Cookies === Bad && JWT === Good
I just finished writing this as a Lesson Learned for a project in school and thought I'd share it with the world. Because I'm not a blogger, I'll post it here :-)
Another issue I came across while building the mobile application was I realized that servers cannot set cross-domain cookies.
This posed a problem because of the way that authentication works for many websites (mine included at the time):
1. A user hits the login endpoint with a username and password
2. The server will set a cookie on the user’s browser which is an ID for the session.
3. All cookies are sent to the server with every request
4. When a request arrives, server identifies the user by their session ID in that cookie.
Well, because servers cannot set cookies on browsers coming from another domain, this caused an issue when I was hitting authentication only BucketStreams endpoints. There was no cookie present because the server could not set it. So the server could also not identify a user’s request as being associated with an authenticated user.
The solution (which incidentally came from the same guy who helped me with my code sharing issues on IRC) was to use JSON Web
Tokens. The way it works is like this:
1. The user authenticates
2. The server creates a JSON object with important information about that user (for example UserID)
3. The server encrypts that JSON object using a secret key.
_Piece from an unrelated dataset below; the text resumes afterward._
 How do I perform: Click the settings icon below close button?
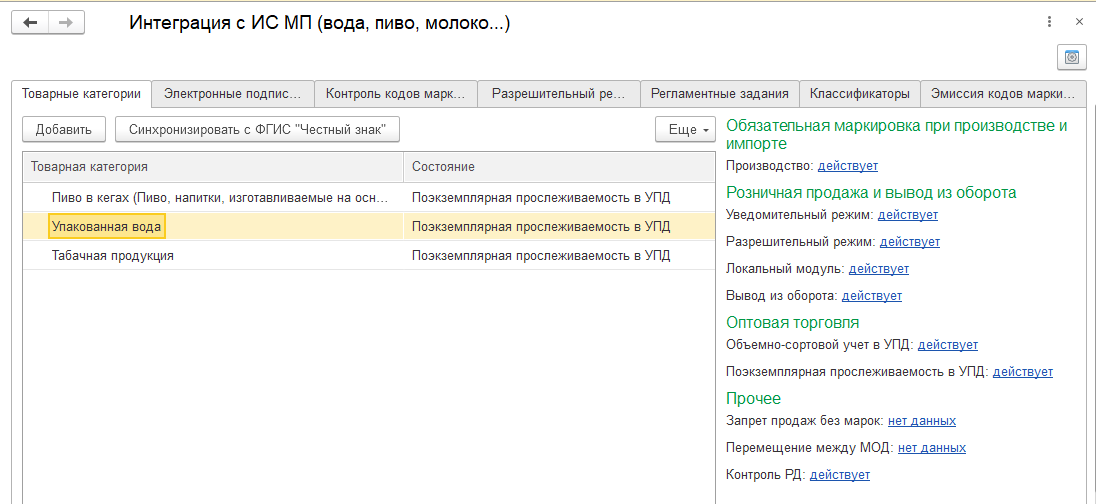point(1071,59)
This encrypted JSON object is called a Json Web Token (JWT)
4. The server sends that JWT as a response to the authenticating client.
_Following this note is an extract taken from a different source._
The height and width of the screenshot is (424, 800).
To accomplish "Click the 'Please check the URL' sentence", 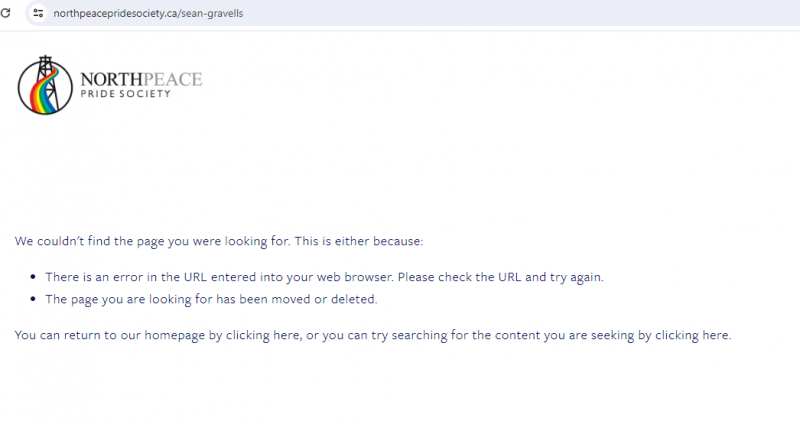I will point(501,277).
5. The client stores that JWT somewhere (I stored it in localStorage because it made sense for my app, but you could store it in sessionStorage or a cookie).
6. Then (because I was using AngularJS), I used an $httpInterceptor to intercept all http requests and add an authentication header which included the JWT.
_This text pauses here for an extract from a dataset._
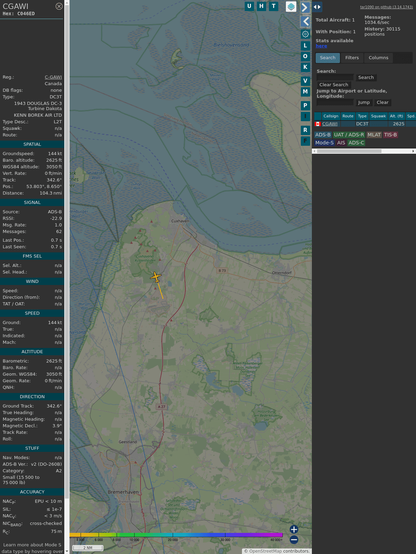This screenshot has width=416, height=554.
Task: Toggle the L labels map button
Action: pyautogui.click(x=305, y=46)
7. The server checks for the JWT on every request, if it exists, it decrypts it and sets it as a user property on the request object which the request handlers can work with.
This solved my problem wonderfully. However I did have trouble when authenticating to third parties. This is because of the way OAuth works, which I wont describe, but you might think of it similarly to how JWTs work except instead of a header, normally it’s a query parameter. A big difference, however, is that instead of hitting an endpoint to login, you actually send the user to a page hosted by the third party and they login and authorize your app to use their data. Then the third party sends them back to a url that you specify with a query parameter that represents the token.